3. Following on 2, this can apply to venture funds even more so. They have tons of cash to deploy and are perfectly willing to take on risky ventures since it’s their core business. A fund does not have to have positive outcomes in many of its startups in order to have a sizeable turn for the fund itself. So they can and will take chances on ventures that could be hugely risky across a wide set of measures and be OK if it dies. But where will we be if the investment fails…?
4. If you follow someone’s investment, you really have to be wary of WHY THEY ARE INVESTING. I have encountered the case where I saw a prominent venture fund individual put his money into a startup. The entrepreneur touted that fact and it did seem to lend some credence to the venture. However, when I talked to the prominent venture fund individual about the investment, I found that he invested mostly because he knew the guy personally and wanted to support him so he invested mainly because of that…and also because that item 2 above enabled him to invest a seemingly large part of the small round and he was OK with that. Do you want to co-invest alongside someone who is in reality just supporting someone he is close to and not really thinking as deeply as he should about the business and the opportunity?
5. By the way, it can often seem like because there are smart investors in a round, that when the startup needs help they will jump in to lend a hand. However, I have also found that this is not necessarily true. Many smart investors are very busy people. They may have many companies in their portfolio. Their time is very tight and they may not have time to help in depth with all their startups. They may be forced to focus on only those that are the winners and everyone else doesn’t get much attention. Or worse, if a venture starts going downhill, I’ve also seen them just be left to die; after all, if this one dies, these guys still have many others who can benefit a lot more from their help versus trying to spend your time rescuing those who will die and for little return on their time investment. It is ruthless, but true; sacrificing the losers will mean that focus on the winners will mean they will make back their money and then some. However, if you haven’t invested in every startup that a smart investor has invested in, you may end up investing in a lot of losers and that sucks!
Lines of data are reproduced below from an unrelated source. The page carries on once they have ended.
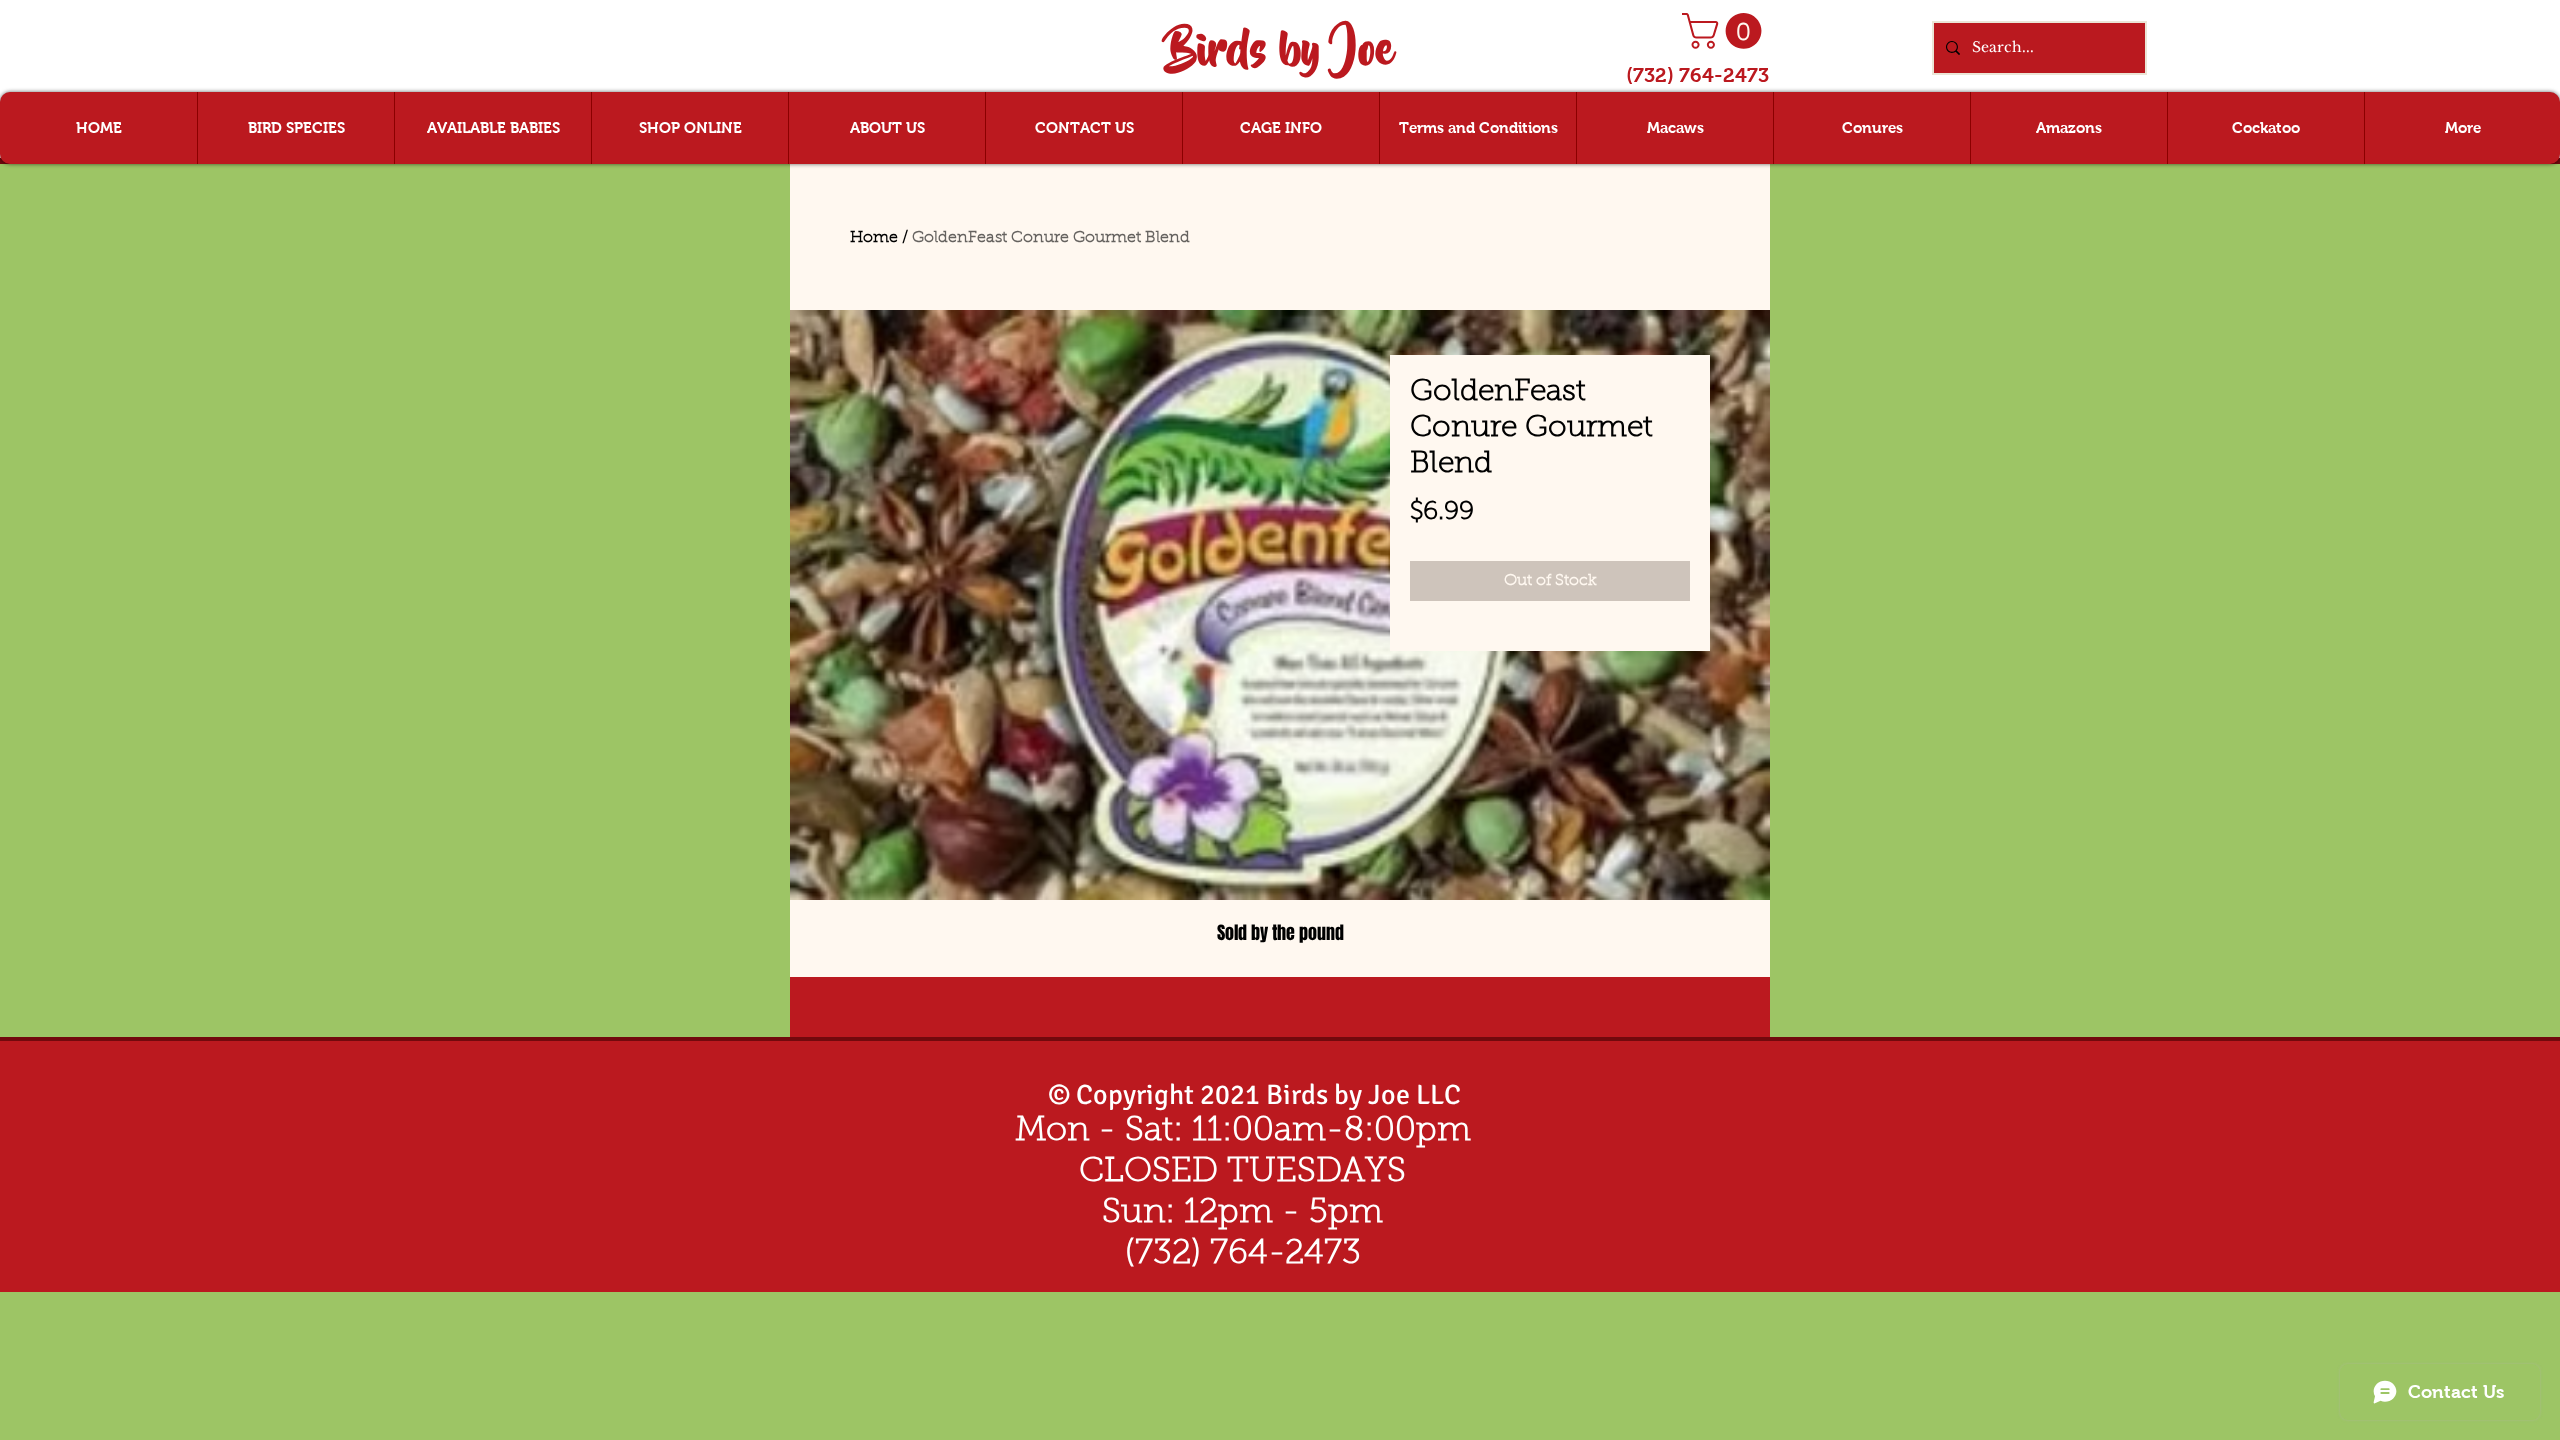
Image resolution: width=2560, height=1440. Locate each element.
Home (874, 238)
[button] (1726, 31)
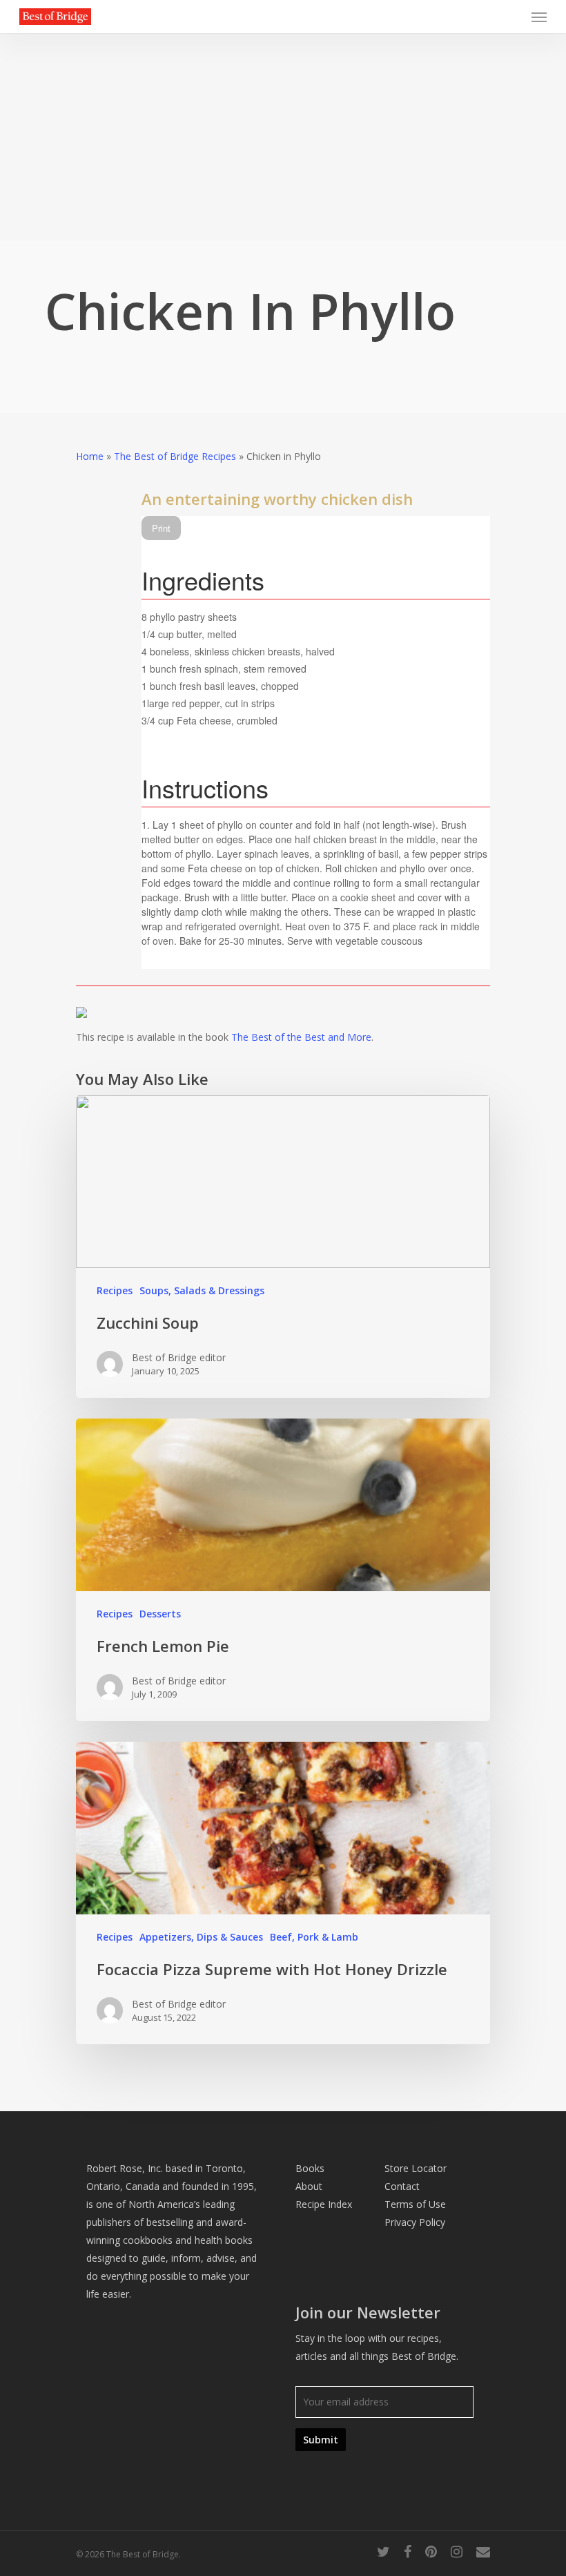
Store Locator (415, 2168)
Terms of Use (415, 2204)
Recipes (115, 1290)
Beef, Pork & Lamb (314, 1936)
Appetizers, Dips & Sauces (201, 1936)
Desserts (160, 1613)
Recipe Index (323, 2204)
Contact (402, 2186)
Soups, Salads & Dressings (201, 1290)
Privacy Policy (414, 2222)
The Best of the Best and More (301, 1037)
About (308, 2186)
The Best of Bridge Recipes (175, 456)
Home (90, 456)
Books (309, 2168)
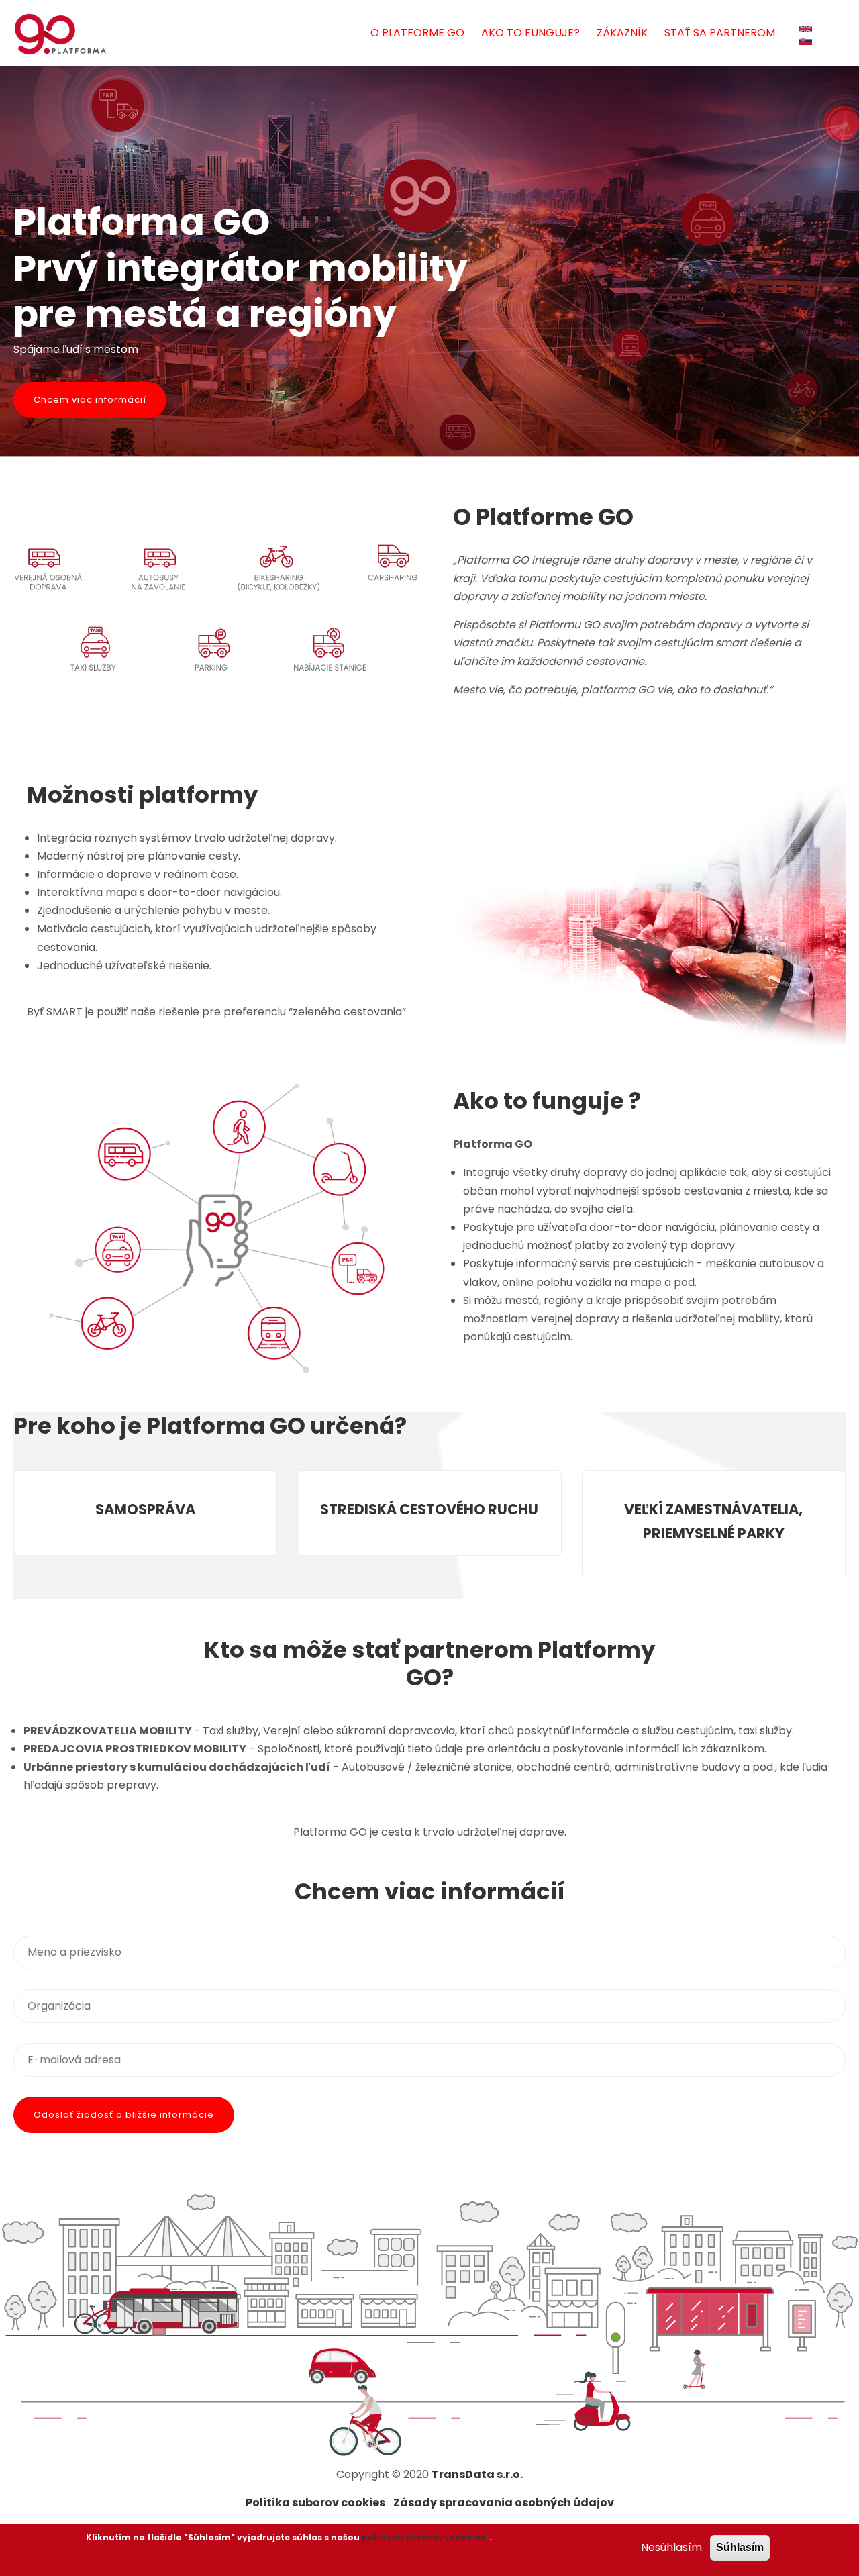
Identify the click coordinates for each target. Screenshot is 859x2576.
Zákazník (622, 32)
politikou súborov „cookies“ (425, 2537)
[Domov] (60, 33)
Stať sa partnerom (719, 32)
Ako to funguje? (530, 32)
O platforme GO (417, 32)
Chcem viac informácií (90, 399)
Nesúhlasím (671, 2547)
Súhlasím (740, 2547)
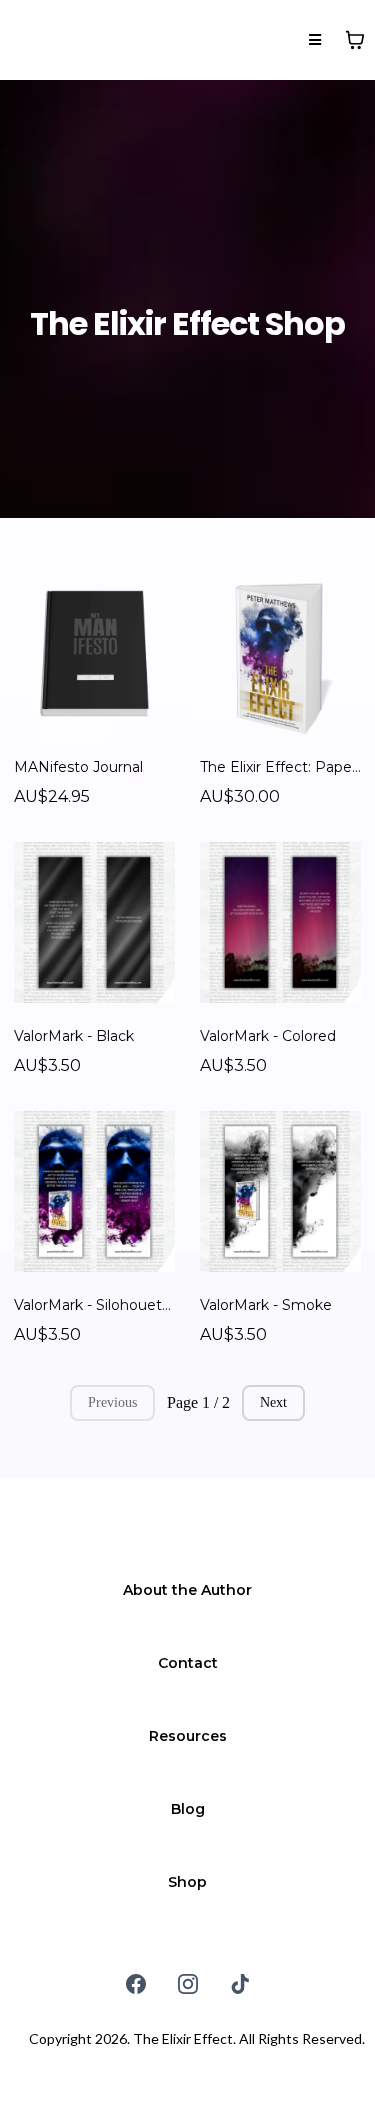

So while it may seem social proof can be beneficial, and in many cases it can be, it is also very bad to invest blindly using only social proof. My advice would be to do your own homework into those startups you want to invest in, and don’t just follow the herd. The herd you’re a part of may turn out to be a herd of wild, strong mustangs led by a dominant horse who can lead you to safety and success….or your herd could suddenly transform itself into a herd of lemmings about to follow the leader right off a cliff.